Again, a mumble from the carer, so sorry, you don’t need to, it’s not at all…
I didn’t listen. Gracie’s hand, shifting an inch, resting in mine. The carer stopped speaking, stared at Gracie, stared at me, her mouth hanging ajar. How often did my sister touch another person? How often was she silent with her hand resting in a stranger’s hand?
I said, “She reminds me of my sister; did you say you were going to the station?”
“Yes.”
“May I come with you?”
The carer looked at Gracie, her bottom lip turning uncomfortably, professional training coming up hard against the truth of this moment. “What do you think, Grace?” she asked, voice too loud, voice for someone stupid, my sister is not stupid. “Do you want this lady to come with us to the station?”
Gracie nodded, an awkward gesture, head heavy as it dropped, fast, and then slow, rolling back round and up into its erect position.

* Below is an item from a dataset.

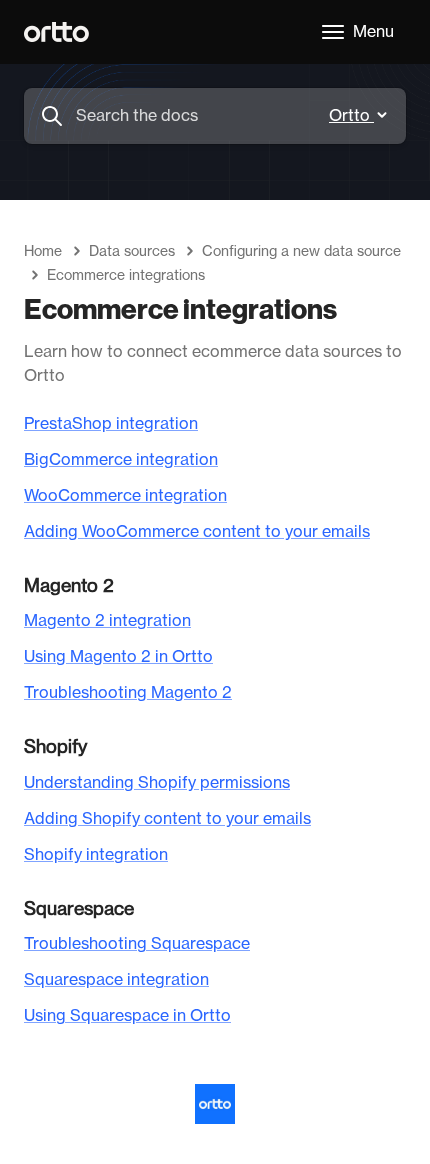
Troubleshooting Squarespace (137, 944)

“It’s not a problem,” I said. “I’d like to come.”
We walked to the station.
Gracie chatted briskly, told me that she liked the colour blue, but not the blue on the bedroom door, that was the wrong blue, but she liked the blue of the nurses, that was a good blue, and she wanted more things to be that blue but never purple she hated purple especially cabbage, cabbage made her sick. And she had been learning to sing she liked singing but she liked painting more I should come and see some of the things she painted at school there were beautiful things she always used blue not purple of course but that was what made beauty, everything beautiful, just like me.
And they’d been learning about science. And animals. And she liked animals, and animals liked her, and when she was grown-up, she’d keep two cats and a dog, but not a zebra, because zebras were horrid things even though they were stripy.
And the carer said, Grace was doing very well, very well indeed, and the school were very proud of how well she was doing and she knew that she’d grow up and be just fine, and that she’d been reading better recently, and her favourite books were the ones where good defeated evil, and her favourite film was Star Wars.
Why Star Wars? I asked, my hand still in Gracie’s.
Because in Star Wars, my sister explained, everything works properly. People are good and people are bad and good people do good things and bad people do bad, and there’s a good Force and a bad Force and that’s how it should be.
She thought about it a moment longer, then added, and sometimes the bad become good, and that’s good too, because good is better than bad, obviously.
I found I was crying, just crying, just a girl crying, and the carer asked softly, where’s your sister now?
Not so far away, I replied. Not so far.
Chapter 54
Change of place, change of name, change of appearance. Plane to Incheon; air-conditioned coach to Seoul.